本文抜粋 =

====================

ラングドック・スペインの出来事。外国語を知ること。

最近、気候がだいぶ冬に近づいてきました。寒くなると思いだすことがあります。
筆者はしばらくの間、フランス南西部のラングドック地方、スペイン北東部のカタルーニャ地方に滞在した経験があります。
その時に生活のルーティンとして外国語の勉強をすることにしていました。
フランス語、スペイン語ですが、それ以外に当地にはカタルーニャ語が存在します。
カタルーニャ語はフランス語やスペイン語に似ているかと言われれば、同じラテン語族で日本語よりは似ているということですが、フランス語やスペイン語とは全く別物です。
スペイン語はカステジャーノ、フランス語はオイユともいわれ、カタルーニャ語はオック語で大陸の言葉と結びつくというよりも、地中海周りで話されている地域が多いです。
南フランス地中海沿岸のプロヴァンサル語にも近い言語ですし、遠く離れたイタリアのサルデーニャ島北西部のアルゲーロ市などでもカタルーニャ語は話されています。

そんな三つの言語が複雑に混じり合う土地であたまがごちゃごちゃになりながら、コミュニケーションをとり、なんとなくわかり始めたころ、あるツアーのお手伝いをしました。
そのツアーの通訳は英語を媒体としてコミュニケーションをとろうとしていましたが、パリやリヨンでもあるまいし、こんな片田舎で英語も通じるはずもなかろう、思いつつ、サポートしているとフランス語ができる人助けてというサインが出ました。
これに対してどう応えてあげればいいのか、コミュニケーションはできるけど通訳はできないという理屈は通じるのか。

話すこと、書くこと、通訳、翻訳、は違うものと思っていたからです。

====================

データ一覧:
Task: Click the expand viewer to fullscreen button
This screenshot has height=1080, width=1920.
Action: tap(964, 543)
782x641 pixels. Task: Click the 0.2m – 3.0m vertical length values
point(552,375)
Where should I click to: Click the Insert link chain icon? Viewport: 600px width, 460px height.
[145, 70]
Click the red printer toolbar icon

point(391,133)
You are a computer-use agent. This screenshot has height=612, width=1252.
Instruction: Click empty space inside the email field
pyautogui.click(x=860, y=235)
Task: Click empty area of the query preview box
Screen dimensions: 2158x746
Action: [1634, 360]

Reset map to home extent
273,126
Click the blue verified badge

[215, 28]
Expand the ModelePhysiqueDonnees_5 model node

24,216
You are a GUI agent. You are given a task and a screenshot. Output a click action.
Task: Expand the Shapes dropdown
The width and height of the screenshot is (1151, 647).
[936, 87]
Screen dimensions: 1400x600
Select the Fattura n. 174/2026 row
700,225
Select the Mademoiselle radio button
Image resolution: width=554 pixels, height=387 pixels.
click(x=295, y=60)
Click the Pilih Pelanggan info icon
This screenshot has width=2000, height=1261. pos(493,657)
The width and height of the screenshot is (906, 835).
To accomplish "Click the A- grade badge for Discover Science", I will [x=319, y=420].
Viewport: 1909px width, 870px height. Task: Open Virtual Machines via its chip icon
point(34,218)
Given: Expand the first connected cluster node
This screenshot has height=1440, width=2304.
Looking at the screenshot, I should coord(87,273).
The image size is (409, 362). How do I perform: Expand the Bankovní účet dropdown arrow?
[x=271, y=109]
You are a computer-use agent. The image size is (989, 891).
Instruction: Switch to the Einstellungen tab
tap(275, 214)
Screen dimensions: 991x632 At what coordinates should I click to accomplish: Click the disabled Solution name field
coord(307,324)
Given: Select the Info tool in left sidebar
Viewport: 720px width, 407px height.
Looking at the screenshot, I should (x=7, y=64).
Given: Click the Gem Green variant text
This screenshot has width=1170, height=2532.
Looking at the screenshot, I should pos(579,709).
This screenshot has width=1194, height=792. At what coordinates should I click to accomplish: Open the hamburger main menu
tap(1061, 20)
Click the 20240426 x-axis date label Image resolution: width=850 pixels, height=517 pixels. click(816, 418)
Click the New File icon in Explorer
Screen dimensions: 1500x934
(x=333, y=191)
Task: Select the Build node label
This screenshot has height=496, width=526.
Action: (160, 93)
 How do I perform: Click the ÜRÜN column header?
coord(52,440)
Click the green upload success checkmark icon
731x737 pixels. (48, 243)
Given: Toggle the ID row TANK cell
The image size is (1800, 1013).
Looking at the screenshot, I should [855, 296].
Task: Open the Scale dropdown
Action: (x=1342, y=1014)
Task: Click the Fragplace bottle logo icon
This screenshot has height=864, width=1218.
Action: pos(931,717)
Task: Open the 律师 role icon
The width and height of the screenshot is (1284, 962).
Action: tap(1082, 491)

====================

課題 = 上にあるラングドックとカタルーニャの言語についての文章を、最初から最後まで一字も変えずに書き写してください。

解答例 =
ラングドック・スペインの出来事。外国語を知ること。

最近、気候がだいぶ冬に近づいてきました。寒くなると思いだすことがあります。
筆者はしばらくの間、フランス南西部のラングドック地方、スペイン北東部のカタルーニャ地方に滞在した経験があります。
その時に生活のルーティンとして外国語の勉強をすることにしていました。
フランス語、スペイン語ですが、それ以外に当地にはカタルーニャ語が存在します。
カタルーニャ語はフランス語やスペイン語に似ているかと言われれば、同じラテン語族で日本語よりは似ているということですが、フランス語やスペイン語とは全く別物です。
スペイン語はカステジャーノ、フランス語はオイユともいわれ、カタルーニャ語はオック語で大陸の言葉と結びつくというよりも、地中海周りで話されている地域が多いです。
南フランス地中海沿岸のプロヴァンサル語にも近い言語ですし、遠く離れたイタリアのサルデーニャ島北西部のアルゲーロ市などでもカタルーニャ語は話されています。

そんな三つの言語が複雑に混じり合う土地であたまがごちゃごちゃになりながら、コミュニケーションをとり、なんとなくわかり始めたころ、あるツアーのお手伝いをしました。
そのツアーの通訳は英語を媒体としてコミュニケーションをとろうとしていましたが、パリやリヨンでもあるまいし、こんな片田舎で英語も通じるはずもなかろう、思いつつ、サポートしているとフランス語ができる人助けてというサインが出ました。
これに対してどう応えてあげればいいのか、コミュニケーションはできるけど通訳はできないという理屈は通じるのか。

話すこと、書くこと、通訳、翻訳、は違うものと思っていたからです。